CORVALLIS, Ore. – Steve Hackel, an associate professor in the Department of History at Oregon State University, recently was awarded the 2006 James Broussard Best First Book Prize from the Society for Historians of the Early American Republic (SHEAR).
The prestigious SHEAR prize is awarded to an original monograph that deals with the period of 1776-1861 in America.
Hackel was honored for his first book, “Children of Coyote, Missionaries of Saint Francis: Indian-Spanish Relations in Colonial California., 1769-1850.” The book explores aspects of Indian life in Spanish California including disease, depopulation, marriage and sexuality, crime and punishment and religious, economic and political change.

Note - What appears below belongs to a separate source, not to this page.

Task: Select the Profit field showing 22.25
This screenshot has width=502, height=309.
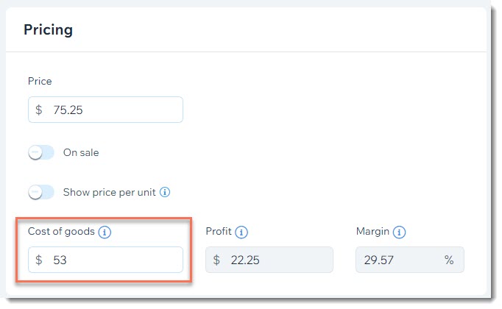Action: 269,260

“Children of Coyote” also was honored in a symposium in November of 2005 sponsored by the California Mission Studies Association. It has been recognized as well by the Academy of American Franciscan History and the California Historical Society.
SHEAR gives out a best book, best first book and a best article prize annually. The Philadelphia-based organization was started in 1976 and is dedicated to exploring the events and the meaning of early United States history.
Hackel joined the history department at OSU in 1996. He specializes in the histories of the early American frontier, the American West and American Indians.
Hackel is working on “Father Junípero Serra: California’s Founding Father,” a biography of the controversial Franciscan who oversaw the creation of California’s missions. This biography will be published by Hill and Wang as part of the American Portraits series, a new set of American biographies.